Dividend Increase for 2007
On February 5, 2007 Otter Tail Corporation’s Board of Directors increased the quarterly dividend on the corporation’s common stock to $0.2925 per share, up from $0.2875 per share paid in the fourth quarter of 2006. This dividend is payable March 10, 2007 to shareholders of record on February 15, 2007. The Board also declared quarterly dividends on the corporation’s four series of preferred stock, payable March 1, 2007 to shareholders of record on February 15, 2007.
2007 Expectations
Otter Tail Corporation anticipates 2007 diluted earnings per share from continuing operations to be in a range from $1.60 to $1.80. Contributing to the earnings guidance for 2006 are the following items:
  The corporation expects slightly improved performance in the electric segment in 2007.
 
  The corporation expects the plastics segment’s performance to return to more historical levels in 2007 following two strong years in 2005 and 2006.
 
  Continued enhancements in productivity and capacity utilization, strong backlogs and an announced expansion of DMI’s Fort Erie, Ontario facility that will increase the facility’s production capacity by 30%, are expected to result in increased net income in the manufacturing segment in 2007.
 
  The health services segment expects moderate net income growth in 2007.
 
  The corporation expects its food ingredient processing business (IPH) to generate net income in the range of $2.0 million to $4.0 million in 2007.

5


 

  The other business operations segment is expected to have lower earnings in 2007 compared with 2006 due to an expected return to more normal unallocated corporate cost levels. The construction companies are expected to have a strong 2007 given current backlogs.
Risk Factors and Forward-Looking Statements that Could Affect Future Results
The information in this release includes certain forward-looking information, including 2007 expectations, made under the Safe Harbor provisions of the Private Securities Litigation Reform Act of 1995. Although the corporation believes its expectations are based on reasonable assumptions, actual results may differ materially from those expectations.
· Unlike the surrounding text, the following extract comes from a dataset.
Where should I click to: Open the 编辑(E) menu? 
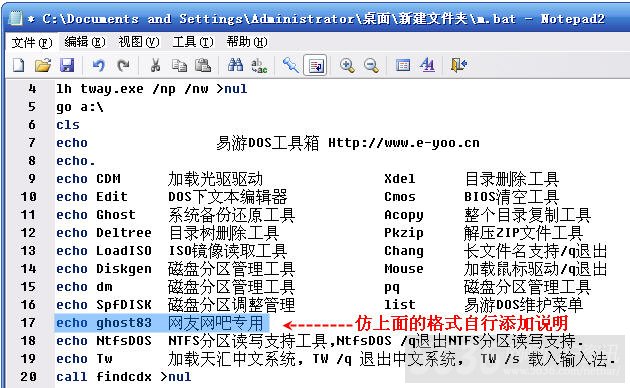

The following factors, among others, could cause actual results for the corporation to differ materially from those discussed in the forward-looking statements:
  The corporation is subject to federal and state legislation, regulations and actions that may have a negative impact on its business and results of operations.
 
  Future operating results of the electric segment will be impacted by the outcome of a rate case to be filed in Minnesota in late 2007.
 
  Certain MISO-related costs currently included in the FCA in Minnesota retail rates may be excluded from recovery through the FCA and subject to future recovery through rates established in a general rate case.
 
  Weather conditions can adversely affect the corporation’s operations and revenues.
 
  Electric wholesale margins could be further reduced as the MISO market becomes more efficient.
 
  Electric wholesale trading margins could be reduced or eliminated by losses due to trading activities.
 
  Wholesale sales of electricity from excess generation could be reduced by reductions in coal shipments to the Big Stone and Hoot Lake plants due to supply constraints or rail transportation problems beyond the corporation’s control.
 
  The corporation’s electric segment has capitalized $6.1 million in costs related to the planned construction of a second electric generating unit at its Big Stone Plant site as of December 31, 2006. Should approvals of permits not be received on a timely basis, the project could be at risk. If the project is abandoned for permitting or other reasons these capitalized costs and others incurred in future periods may be subject to expense and may not be recoverable.
 
  The corporation’s manufacturer of wind towers operates in a market that has been dependent on the Production Tax Credit. This tax credit is currently in place through December 31, 2008. Should this tax credit not be renewed, the revenues and earnings of this business could be reduced.
 
  Federal and state environmental regulation could cause the corporation to incur substantial capital expenditures which could result in increased operating costs.

6


 

  The corporation’s plans to grow and diversify through acquisitions may not be successful and could result in poor financial performance.
 
  Competition is a factor in all of the corporation’s businesses.
 
  Economic uncertainty could have a negative impact on the corporation’s future revenues and earnings.
 
  Volatile financial markets could restrict the corporation’s ability to access capital and could increase borrowing costs and pension plan expenses.
 
  The corporation’s food ingredient processing segment operates in a highly competitive market and is dependent on adequate sources of raw materials for processing. Should the supply of these raw materials be affected by poor growing conditions, this could negatively impact the results of operations for this segment. This segment could also be impacted by foreign currency changes between Canadian and United States currency and prices of natural gas.
 
  The corporation’s plastics segment is highly dependent on a limited number of vendors for PVC resin. The loss of a key vendor or an interruption or delay in the supply of PVC resin could result in reduced sales or increased costs for this business. Reductions in PVC resin prices could negatively impact PVC pipe prices, profit margins on PVC pipe sales and the value of PVC pipe held in inventory.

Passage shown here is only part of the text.